In my third year at Oberlin I had an automobile accident and missed a semester of school. As a fringe benefit I chose to take Stuart Rice’s course in statistical mechanics at Harvard that summer, while earning a little money in my spare time helping measure cats’ brain waves at M I T. After graduating from Oberlin I returned to Michigan in 1958 for a PhD in chemical physics with Andy De Rocco, a gifted and fun-loving teacher of statistical mechanics, with his course based on Joaquin Luttinger’s lecture notes. I also took Frank Harary’s graph-theory course in the mathematics department. Graph theory came in handy years later in Livermore in working with Francis Ree on the Mayers’ virial series. We related the graphs for pressure with those for the pair distribution function, and to the many-fewer but more-sophisticated graphs that have by now been successfully pursued through the tenth virial coefficient for hard disks and hard spheresb1 ().

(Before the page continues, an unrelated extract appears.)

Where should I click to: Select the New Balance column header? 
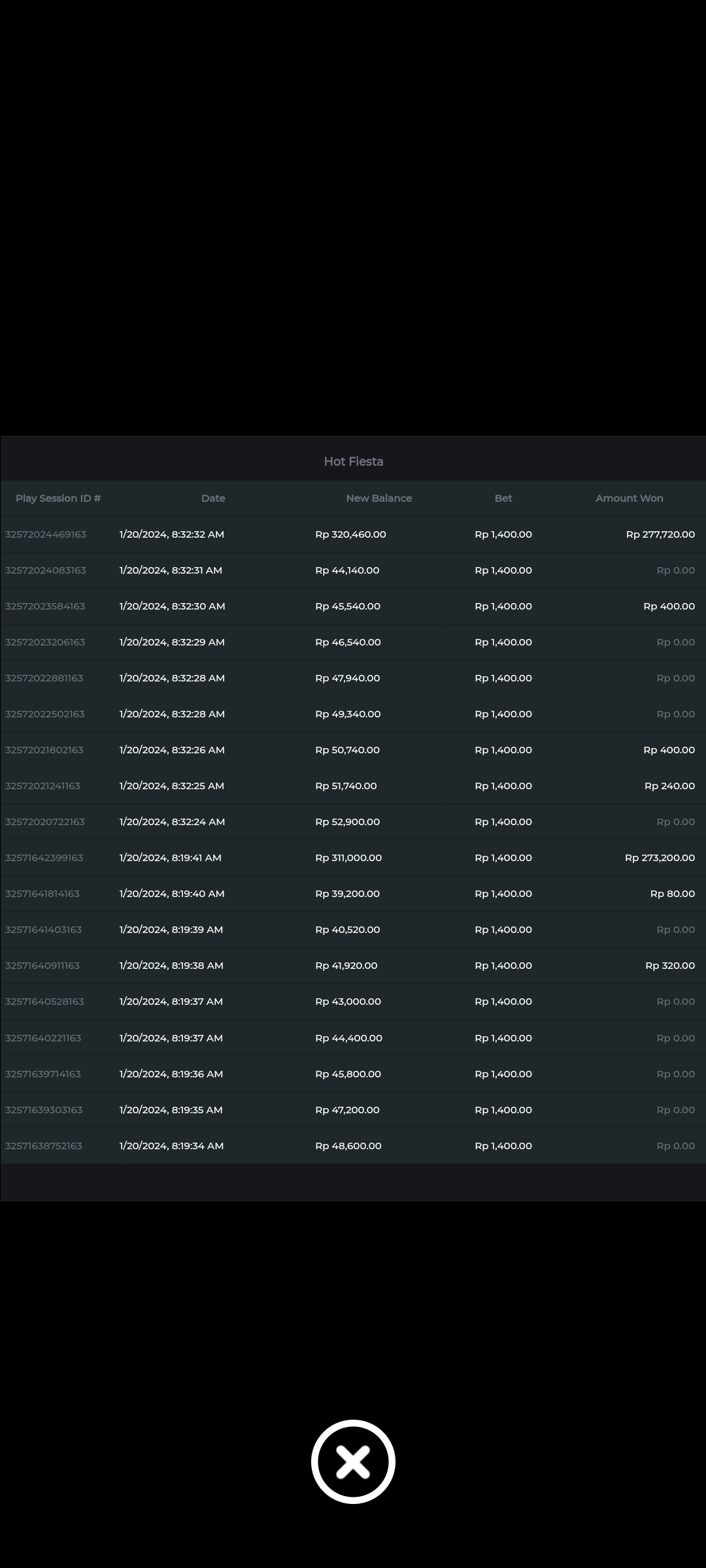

There was a FORTRAN course about three hours long, given all in one evening, enabling me to transition to an IBM 704 from Andy’s Olivetti calculator with its paper tape and the Chemistry Department’s hand-cranked Marchant calculators. Programming was in the “MAD” language. Michigan’s Algorithmic Decoder language honored the magazine fixture Alfred E. Neuman. I also had the good luck to hear George Uhlenbeck’s physics lectures on kinetic theory, transcribed to the board from a musty notebook he held at arm’s length.

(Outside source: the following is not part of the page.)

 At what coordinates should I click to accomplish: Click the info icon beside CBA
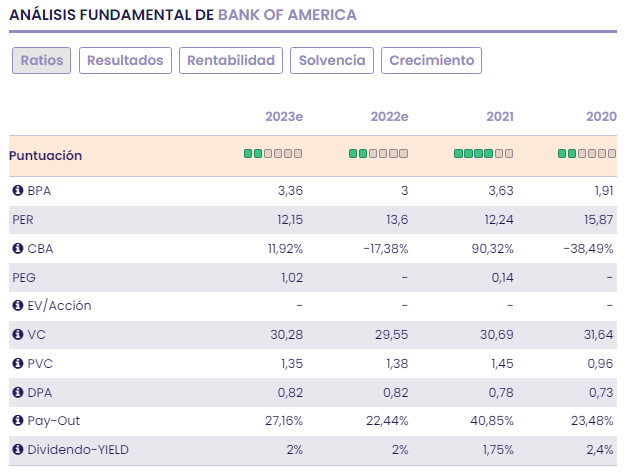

Chemistry students at Michigan typically prepared seminars based on recent Scientific American articles. I was fortunate to read Berni Alder and Tom Wainwright’s “Molecular Motions” article ( see Figure 1 ) in the October 1959 Scientific Americanb2 (). That article piqued my interest in Livermore with the goal of doing molecular dynamics. But first came some useful additional study, a post-doctoral year with Jacques Poirier in Durham North Carolina where I learned to evaluate cluster integrals by Monte Carlo integration.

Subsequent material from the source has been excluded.